NFL, NFLPA Far Apart On Deshaun Watson Suspension Length

Sue Robinson, the jointly appointed disciplinary officer in the Deshaun Watson case, began hearing from the NFL, NFLPA and Watson’s camp Tuesday. The league and the union entered the hearing at extreme ends of the punishment spectrum.

The NFL’s stance of a year-long suspension — or an indefinite ban that could extend beyond 2022 — has been circulated for several days now. The NFLPA is attempting to argue Watson should not be suspended, per USA Today’s Josina Anderson and the Washington Post’s Mark Maske (Twitter links). If Robinson rules Watson’s actions did not violate the NFL’s personal conduct policy, leading to no missed games, the NFL cannot appeal, Maske adds. That scenario has long been seen as extremely unlikely.

This gap led to settlement talks breaking off. Those discussions producing an agreement would have removed the appeal component from these proceedings. Absent a negotiated punishment, the sides are making their arguments to Robinson. The hearing has wrapped for the day, Ian Rapoport of NFL.com tweets. It is expected to continue Wednesday, Jonathan Jones of CBS Sports notes (on Twitter), and Robinson’s decision is expected this week. With a prime news-dump window Friday, ahead of a holiday weekend, it would not surprise if the initial Watson ruling came down then.

Although 24 women filed civil lawsuits against Watson over the past 15 months, alleging sexual misconduct and/or sexual assault, a Monday report indicated the NFL was planning to center its case on five of those accusers’ accounts. Two of the accusers were among the 10 women to make criminal complaints against Watson, Anderson adds (via Twitter). Neither the Harris Country nor Brazoria County (Texas) grand juries brought charges against the recently traded quarterback. Watson has denied all wrongdoing, but that has not stopped an avalanche of turmoil from engulfing him, the Browns and the Texans over the past three months. This probably being the NFL’s top offseason storyline has certainly not been a good look for the league.

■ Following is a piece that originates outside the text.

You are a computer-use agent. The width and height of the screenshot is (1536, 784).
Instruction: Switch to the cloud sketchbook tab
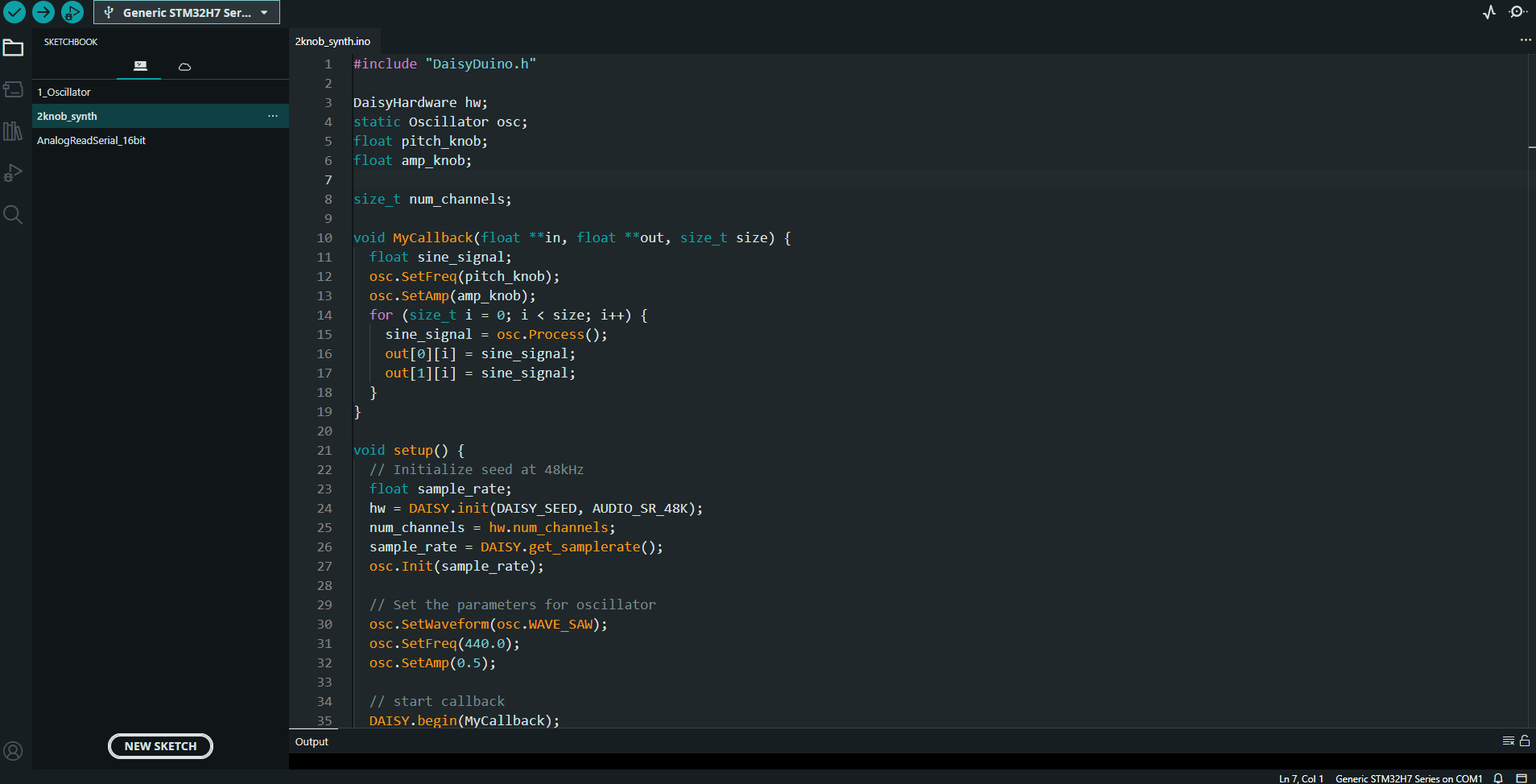(184, 66)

Once Robinson issues a ruling, an appeal — from the NFL or NFLPA — can commence. The 2020 CBA changed league disciplinary measures, but the NFL handling the Watson appeal still allows for one side to wield a fair amount of power here. Roger Goodell can oversee the appeal or pass it along to someone else within the league’s power structure, USA Today’s Mike Jones notes (video link). While the NFL could opt to ensure Watson is shelved for the entire 2022 season via appeal, the league may not want to undercut Robinson’s decision — a historic case and the first to be heard by a neutral arbitrator.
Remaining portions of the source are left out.